● **What to produce**
Identical copies of all the records below are needed.
----------------------------------------
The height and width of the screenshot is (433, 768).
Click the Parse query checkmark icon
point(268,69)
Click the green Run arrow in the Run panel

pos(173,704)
----------------------------------------
● **Solution**
The height and width of the screenshot is (433, 768).
Click the Parse query checkmark icon
point(268,69)
Click the green Run arrow in the Run panel

pos(173,704)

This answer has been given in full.